On 02/15/2018 05:15 PM, Jakub Hrozek via FreeIPA-devel wrote:
On Thu, Feb 15, 2018 at 11:10:16AM -0500, Rob Crittenden via FreeIPA-devel
wrote:
Petr Vobornik via FreeIPA-devel wrote:
On Thu, Feb 15, 2018 at 4:47 PM, Jakub Hrozek via FreeIPA-devel
<freeipa-devel@lists.fedorahosted.org> wrote:
On Thu, Feb 15, 2018 at 08:57:55AM -0500, Rob Crittenden via FreeIPA-devel
wrote:
Alexander Koksharov via FreeIPA-devel wrote:
Hello,
Please take a look on a design page here:
https://www.freeipa.org/page/V4/Authselect_migration
I would like to
hear you critics and suggessions.
On a non-technical note there are a number of spelling and grammatical
errors.
You assert that non-SSSD is deprecated. Is that true? And is that
because authselect is choosing not to support it?
Yes.
I'm ok with it and it
simplifies options a lot but I don't recall a conversation about that
before now. This is particularly important for in-place upgrades.
What kind of a setup has non-SSSD clients? SSSD has been the default
since RHEL-6 and I even thought the IPA installer dropped support for
non-SSSD clients, but I haven't really checked.

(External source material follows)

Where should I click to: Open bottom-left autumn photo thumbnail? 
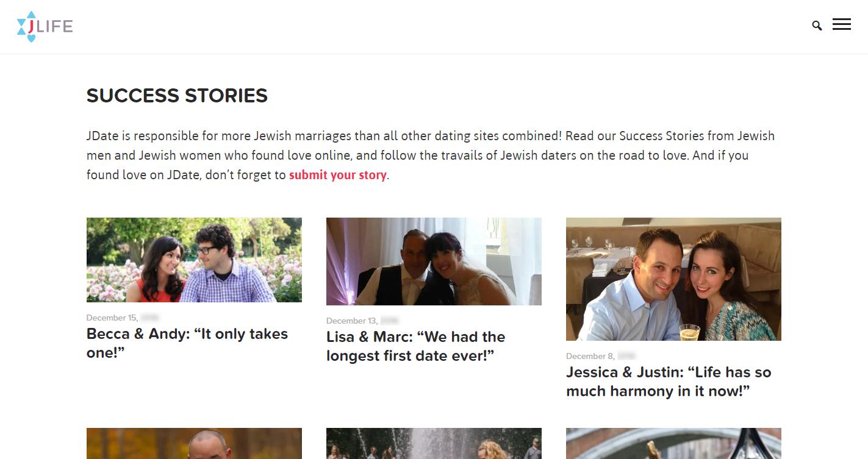coord(194,443)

--no-sssd option in ipa-client-install was marked as deprecated in
https://github.com/freeipa/freeipa/pull/848 (summer 2017). As part of
https://pagure.io/freeipa/issue/5860 - spin of
https://pagure.io/freeipa/issue/5557. Origin was that IPA client
doesn't bring dependencies for --no-sssd.
I.e. the deprecation is quite new.
Installation without SSSD is AFAIK not tested upstream.
Bleh. Documenting ONLY in the command-line? Not even the man page?
The RHEL docs don't mention --no-sssd at all apparently so there's that.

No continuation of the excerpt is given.